Measuring a model's understanding — starting with path-finding
[Paper: Evaluating the World Model Implicit in a Generative Model]
Summary by Oreolorun Olu-Ipinlaye
Machine learning is all about finding a function that fits a dataset and works well on new, unseen data. Take a basic linear regression task: You’ve got some feature x and you want to predict a target y. By training a model, you end up with a function y = mx. In very simple terms, we could say we’ve taught a model y = mx. Generative sequence models aren’t as easy to picture but they work similarly. Recent research has shown that they learn what’s called a world model, which lets them produce meaningful responses — and maybe even reason. But how do we figure out how good these world models are? That’s the question today’s paper looks to answer.
So, what exactly is a "world model?" The authors explain it as a way to represent a set of states and the rules that determine how those states change. In simpler terms, a world model is how a generative sequence model understands and applies those rules. This paper points out a problem with how we currently evaluate these models. Right now, we mostly treat them as fancy next-word predictors, checking how well they guess the next token in a sequence. But the authors argue there’s a better way: Instead of focusing on the immediate next token, we should look further down the line. Those later tokens are harder to predict, so evaluating them would give us a clearer picture of how good the model’s world understanding really is.
To make this clearer, the authors use the game Connect 4 as an analogy. At the start of the game, when the board is empty, it’s pretty easy for a model to predict a valid move — disks can go anywhere. But as the board fills up and valid moves become fewer, the model is more likely to make mistakes and predict invalid ones. This shows that a model with a stronger world model will do better as the game progresses and the sequence gets more challenging. The takeaway? Instead of focusing on individual predictions, we should evaluate models on how well they handle longer, more complex sequences.
The researchers referenced the Myhill-Nerode theorem to create two metrics. The theorem basically says that if two sequences lead to the same state, their continuations should be the same; but if they lead to different states, their continuations should differ. Here’s how they turned that idea into metrics:
Sequence compression: Checks whether the model predicts the same continuation for two sequences that end in the same state.
Sequence distinction: Checks whether the model predicts different valid continuations for sequences that end in distinct states.
To test their metrics, the researchers trained transformer models on a dataset of New York City taxi rides, turning each trip into sequences of turn-by-turn directions, culminating in over 120M sequences. The figure below shows what these sequences look like. The numerical figures represent start and stop nodes, respectively (each intersection is taken as a node and assigned a unique index) and the letters represent cardinal directions. They trained two models, one with 89M parameters and one with 1.5B parameters. Impressively, these models could predict valid routes between intersections and often even find the shortest path to a given destination. But deeper analysis revealed that their internal "world models"—representations of NYC’s street map—were incoherent.
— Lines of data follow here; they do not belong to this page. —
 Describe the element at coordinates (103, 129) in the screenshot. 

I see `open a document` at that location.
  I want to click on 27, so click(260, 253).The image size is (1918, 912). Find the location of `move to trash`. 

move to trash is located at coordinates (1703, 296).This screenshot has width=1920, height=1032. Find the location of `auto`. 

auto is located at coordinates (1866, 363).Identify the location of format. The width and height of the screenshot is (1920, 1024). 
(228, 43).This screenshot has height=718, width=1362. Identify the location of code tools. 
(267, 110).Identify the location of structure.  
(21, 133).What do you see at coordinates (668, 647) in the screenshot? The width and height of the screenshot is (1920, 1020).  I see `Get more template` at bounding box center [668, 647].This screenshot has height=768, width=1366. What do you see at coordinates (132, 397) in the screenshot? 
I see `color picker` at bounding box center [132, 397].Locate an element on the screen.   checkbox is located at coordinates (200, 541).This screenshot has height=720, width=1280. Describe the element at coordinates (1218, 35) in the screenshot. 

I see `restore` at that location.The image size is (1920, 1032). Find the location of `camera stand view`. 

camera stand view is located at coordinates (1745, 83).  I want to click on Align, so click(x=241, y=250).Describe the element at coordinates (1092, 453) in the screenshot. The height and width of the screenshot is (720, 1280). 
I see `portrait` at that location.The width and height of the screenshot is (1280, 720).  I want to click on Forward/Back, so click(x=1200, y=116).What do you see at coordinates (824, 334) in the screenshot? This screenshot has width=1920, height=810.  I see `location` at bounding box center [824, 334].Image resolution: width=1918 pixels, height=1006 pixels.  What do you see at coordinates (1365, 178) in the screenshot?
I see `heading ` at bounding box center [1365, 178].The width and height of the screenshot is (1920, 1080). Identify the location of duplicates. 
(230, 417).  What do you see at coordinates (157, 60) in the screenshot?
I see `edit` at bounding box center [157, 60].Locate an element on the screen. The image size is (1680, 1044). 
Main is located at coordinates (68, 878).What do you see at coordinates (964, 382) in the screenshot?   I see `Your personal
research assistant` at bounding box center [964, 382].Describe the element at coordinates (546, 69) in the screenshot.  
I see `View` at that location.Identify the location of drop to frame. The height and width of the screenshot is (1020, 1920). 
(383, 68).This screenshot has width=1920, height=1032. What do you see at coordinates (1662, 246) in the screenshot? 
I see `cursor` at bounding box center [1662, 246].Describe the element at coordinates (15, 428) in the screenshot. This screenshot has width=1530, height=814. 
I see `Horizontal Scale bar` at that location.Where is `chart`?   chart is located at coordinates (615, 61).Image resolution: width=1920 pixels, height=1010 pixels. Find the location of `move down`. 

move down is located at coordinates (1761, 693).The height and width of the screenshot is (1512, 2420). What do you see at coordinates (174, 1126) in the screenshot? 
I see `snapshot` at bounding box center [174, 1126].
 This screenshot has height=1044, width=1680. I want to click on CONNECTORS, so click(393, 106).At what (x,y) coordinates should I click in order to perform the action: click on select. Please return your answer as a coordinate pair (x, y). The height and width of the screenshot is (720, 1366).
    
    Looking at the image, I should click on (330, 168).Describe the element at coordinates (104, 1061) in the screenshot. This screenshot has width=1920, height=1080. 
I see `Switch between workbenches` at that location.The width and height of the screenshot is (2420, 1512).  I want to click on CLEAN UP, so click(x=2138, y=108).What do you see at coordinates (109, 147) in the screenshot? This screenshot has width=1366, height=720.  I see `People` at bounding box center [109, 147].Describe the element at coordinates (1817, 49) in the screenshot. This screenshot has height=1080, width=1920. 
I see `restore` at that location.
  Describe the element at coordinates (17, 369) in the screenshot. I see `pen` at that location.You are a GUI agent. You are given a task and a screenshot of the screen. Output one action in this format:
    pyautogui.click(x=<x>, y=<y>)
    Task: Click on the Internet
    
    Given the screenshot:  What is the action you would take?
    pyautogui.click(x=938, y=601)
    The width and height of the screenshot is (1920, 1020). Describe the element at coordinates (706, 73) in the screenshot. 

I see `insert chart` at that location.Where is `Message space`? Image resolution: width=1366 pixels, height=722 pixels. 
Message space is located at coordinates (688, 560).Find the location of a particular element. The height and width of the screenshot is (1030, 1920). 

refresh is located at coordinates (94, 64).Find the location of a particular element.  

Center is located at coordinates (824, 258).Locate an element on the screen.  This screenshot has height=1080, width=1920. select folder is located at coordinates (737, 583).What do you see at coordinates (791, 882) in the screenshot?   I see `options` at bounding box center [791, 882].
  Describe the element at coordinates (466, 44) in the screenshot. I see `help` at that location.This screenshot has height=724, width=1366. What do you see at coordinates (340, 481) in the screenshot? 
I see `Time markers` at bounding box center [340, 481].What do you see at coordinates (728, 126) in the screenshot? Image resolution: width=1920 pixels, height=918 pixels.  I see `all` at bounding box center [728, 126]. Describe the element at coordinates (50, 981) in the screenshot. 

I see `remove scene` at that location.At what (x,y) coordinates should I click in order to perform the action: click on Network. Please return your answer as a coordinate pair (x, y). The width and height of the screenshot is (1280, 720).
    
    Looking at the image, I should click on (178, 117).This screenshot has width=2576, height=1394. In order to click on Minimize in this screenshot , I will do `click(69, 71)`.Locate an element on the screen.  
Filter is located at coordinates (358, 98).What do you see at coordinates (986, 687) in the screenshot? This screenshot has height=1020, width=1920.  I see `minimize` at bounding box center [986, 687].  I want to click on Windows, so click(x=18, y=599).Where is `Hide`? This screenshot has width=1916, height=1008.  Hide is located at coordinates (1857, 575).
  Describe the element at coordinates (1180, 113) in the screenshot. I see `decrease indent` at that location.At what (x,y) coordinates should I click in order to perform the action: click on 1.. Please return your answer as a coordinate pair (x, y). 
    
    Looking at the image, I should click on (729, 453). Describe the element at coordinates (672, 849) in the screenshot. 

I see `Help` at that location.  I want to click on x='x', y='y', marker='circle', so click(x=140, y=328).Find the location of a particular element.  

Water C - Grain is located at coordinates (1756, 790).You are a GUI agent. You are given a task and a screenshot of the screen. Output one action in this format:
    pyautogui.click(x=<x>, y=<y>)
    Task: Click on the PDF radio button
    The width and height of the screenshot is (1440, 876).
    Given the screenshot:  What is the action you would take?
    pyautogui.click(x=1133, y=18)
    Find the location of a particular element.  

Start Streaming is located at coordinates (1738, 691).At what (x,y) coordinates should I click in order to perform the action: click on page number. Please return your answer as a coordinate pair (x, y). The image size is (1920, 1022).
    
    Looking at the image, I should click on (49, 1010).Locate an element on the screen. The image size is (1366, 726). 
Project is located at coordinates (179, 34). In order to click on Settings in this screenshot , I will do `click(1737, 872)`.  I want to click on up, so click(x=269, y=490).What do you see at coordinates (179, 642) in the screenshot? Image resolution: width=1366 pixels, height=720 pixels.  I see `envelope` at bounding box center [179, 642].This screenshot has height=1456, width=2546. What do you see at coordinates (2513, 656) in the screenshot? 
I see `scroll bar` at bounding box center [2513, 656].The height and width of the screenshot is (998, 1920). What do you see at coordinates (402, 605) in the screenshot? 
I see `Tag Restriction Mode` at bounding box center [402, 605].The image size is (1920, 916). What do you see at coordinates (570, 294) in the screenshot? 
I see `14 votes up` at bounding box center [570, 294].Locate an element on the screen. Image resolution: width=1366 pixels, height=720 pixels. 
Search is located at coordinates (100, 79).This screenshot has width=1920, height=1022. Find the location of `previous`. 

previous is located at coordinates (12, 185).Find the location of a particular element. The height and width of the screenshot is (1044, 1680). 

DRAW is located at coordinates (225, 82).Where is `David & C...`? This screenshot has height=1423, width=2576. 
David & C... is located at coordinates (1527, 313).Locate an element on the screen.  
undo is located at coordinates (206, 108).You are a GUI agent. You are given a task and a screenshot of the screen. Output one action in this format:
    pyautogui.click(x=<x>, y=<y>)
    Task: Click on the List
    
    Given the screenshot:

Here’s how the team put their metrics to the test. For sequence compression, they picked a specific intersection (a “state”) and found two different routes leading to it. Then, they checked whether the model gave the same next turn for both routes. If it did, that meant the model understood that these were just two paths converging on the same destination. For sequence distinction, they looked at two different intersections and their respective routes. The goal? See whether the model’s predictions made sense for each intersection — in other words, were the turns even valid? Did they line up with the real-world map? The results were mixed: The models were poor on sequence compression, failing to recognize when routes led to the same place. But for sequence distinction, the 1.5B-parameter model did pretty well, while the 89M-parameter model struggled.
You might be thinking, "If these models can find the shortest path so accurately, why do these metrics even matter? Does having a solid world model really make a difference?" The researchers found out that it does. When the researchers threw in detours, the models struggled to reroute to the destination. Basically, when things get messy, models with weak world models perform poorly. To make this clearer, the team even reconstructed what the transformer’s world model thought the map looked like. It looks really different from the actual map:
This paper feels important because it highlights that just because transformers perform well on specific tasks doesn’t mean they’ve actually nailed down a solid world model — even if older evaluation metrics made it seem like they had. And that’s a problem because if a world model isn’t strong enough, the system is way more likely to stumble when you throw unexpected changes its way.